• Problem to solve: Copy out the material word for word, from the line with "Task: Switch to the Bounds tab" down to the line with "coord(900,316)", both included, and nothing else.
====== Data in this exercise ======
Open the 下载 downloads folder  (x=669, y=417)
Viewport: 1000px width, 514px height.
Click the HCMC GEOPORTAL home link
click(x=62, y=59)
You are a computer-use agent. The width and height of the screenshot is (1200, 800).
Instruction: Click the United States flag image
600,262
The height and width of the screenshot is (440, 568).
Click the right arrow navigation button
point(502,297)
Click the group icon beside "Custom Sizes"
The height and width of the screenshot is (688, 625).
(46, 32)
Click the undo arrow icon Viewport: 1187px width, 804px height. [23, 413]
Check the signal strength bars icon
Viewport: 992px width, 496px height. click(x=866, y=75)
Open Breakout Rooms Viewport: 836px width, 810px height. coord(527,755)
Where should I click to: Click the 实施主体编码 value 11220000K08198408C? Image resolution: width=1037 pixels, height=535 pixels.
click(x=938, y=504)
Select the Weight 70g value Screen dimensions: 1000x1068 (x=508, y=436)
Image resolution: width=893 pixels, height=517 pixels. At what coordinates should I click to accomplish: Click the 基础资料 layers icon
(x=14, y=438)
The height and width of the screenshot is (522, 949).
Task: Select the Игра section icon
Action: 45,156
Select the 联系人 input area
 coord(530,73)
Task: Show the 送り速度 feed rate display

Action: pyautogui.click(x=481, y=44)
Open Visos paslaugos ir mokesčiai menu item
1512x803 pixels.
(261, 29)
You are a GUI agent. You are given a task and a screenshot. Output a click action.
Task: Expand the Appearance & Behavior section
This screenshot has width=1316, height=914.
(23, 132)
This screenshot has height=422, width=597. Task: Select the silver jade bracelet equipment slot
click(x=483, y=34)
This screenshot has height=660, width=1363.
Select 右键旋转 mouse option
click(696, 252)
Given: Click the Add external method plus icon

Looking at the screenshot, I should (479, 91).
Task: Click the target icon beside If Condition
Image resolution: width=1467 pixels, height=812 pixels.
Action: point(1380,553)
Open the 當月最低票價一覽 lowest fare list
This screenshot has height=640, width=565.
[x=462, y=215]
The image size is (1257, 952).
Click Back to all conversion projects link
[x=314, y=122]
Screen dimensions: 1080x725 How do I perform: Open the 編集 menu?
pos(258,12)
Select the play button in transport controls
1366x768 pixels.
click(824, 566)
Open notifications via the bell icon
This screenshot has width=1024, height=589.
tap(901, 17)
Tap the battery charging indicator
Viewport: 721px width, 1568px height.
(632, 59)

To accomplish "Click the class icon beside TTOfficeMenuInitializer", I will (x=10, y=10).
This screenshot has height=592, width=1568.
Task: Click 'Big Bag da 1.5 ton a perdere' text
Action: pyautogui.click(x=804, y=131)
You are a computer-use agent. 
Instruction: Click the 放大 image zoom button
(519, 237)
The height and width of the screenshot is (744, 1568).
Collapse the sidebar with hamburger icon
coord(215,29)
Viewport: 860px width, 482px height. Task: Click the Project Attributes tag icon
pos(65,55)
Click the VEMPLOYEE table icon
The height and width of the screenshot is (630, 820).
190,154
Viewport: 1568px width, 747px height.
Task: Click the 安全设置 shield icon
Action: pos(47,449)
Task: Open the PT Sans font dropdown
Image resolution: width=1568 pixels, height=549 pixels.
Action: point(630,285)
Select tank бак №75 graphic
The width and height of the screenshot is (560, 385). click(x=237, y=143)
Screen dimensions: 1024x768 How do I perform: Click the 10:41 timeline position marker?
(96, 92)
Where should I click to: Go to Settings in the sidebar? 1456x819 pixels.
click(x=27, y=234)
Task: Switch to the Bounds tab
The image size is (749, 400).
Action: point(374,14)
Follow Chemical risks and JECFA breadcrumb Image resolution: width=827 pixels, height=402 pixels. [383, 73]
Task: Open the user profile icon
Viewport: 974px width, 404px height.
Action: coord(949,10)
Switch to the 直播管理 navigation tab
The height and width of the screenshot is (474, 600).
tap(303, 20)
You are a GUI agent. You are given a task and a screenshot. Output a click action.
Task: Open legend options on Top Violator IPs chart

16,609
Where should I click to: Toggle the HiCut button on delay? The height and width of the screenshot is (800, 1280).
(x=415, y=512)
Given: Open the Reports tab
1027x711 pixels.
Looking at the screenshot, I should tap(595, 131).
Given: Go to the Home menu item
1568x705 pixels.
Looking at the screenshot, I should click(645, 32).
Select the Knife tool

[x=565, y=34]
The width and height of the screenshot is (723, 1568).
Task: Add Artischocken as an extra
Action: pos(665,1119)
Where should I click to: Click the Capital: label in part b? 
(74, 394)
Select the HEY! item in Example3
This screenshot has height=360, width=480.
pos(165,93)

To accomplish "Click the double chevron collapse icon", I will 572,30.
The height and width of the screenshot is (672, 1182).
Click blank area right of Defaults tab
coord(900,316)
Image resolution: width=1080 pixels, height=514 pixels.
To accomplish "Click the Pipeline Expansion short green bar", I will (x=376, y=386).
======
• Full answer:
Task: Switch to the Bounds tab
The image size is (749, 400).
Action: point(374,14)
Follow Chemical risks and JECFA breadcrumb Image resolution: width=827 pixels, height=402 pixels. [383, 73]
Task: Open the user profile icon
Viewport: 974px width, 404px height.
Action: coord(949,10)
Switch to the 直播管理 navigation tab
The height and width of the screenshot is (474, 600).
tap(303, 20)
You are a GUI agent. You are given a task and a screenshot. Output a click action.
Task: Open legend options on Top Violator IPs chart

16,609
Where should I click to: Toggle the HiCut button on delay? The height and width of the screenshot is (800, 1280).
(x=415, y=512)
Given: Open the Reports tab
1027x711 pixels.
Looking at the screenshot, I should tap(595, 131).
Given: Go to the Home menu item
1568x705 pixels.
Looking at the screenshot, I should click(645, 32).
Select the Knife tool

[x=565, y=34]
The width and height of the screenshot is (723, 1568).
Task: Add Artischocken as an extra
Action: pos(665,1119)
Where should I click to: Click the Capital: label in part b? 
(74, 394)
Select the HEY! item in Example3
This screenshot has height=360, width=480.
pos(165,93)

To accomplish "Click the double chevron collapse icon", I will 572,30.
The height and width of the screenshot is (672, 1182).
Click blank area right of Defaults tab
coord(900,316)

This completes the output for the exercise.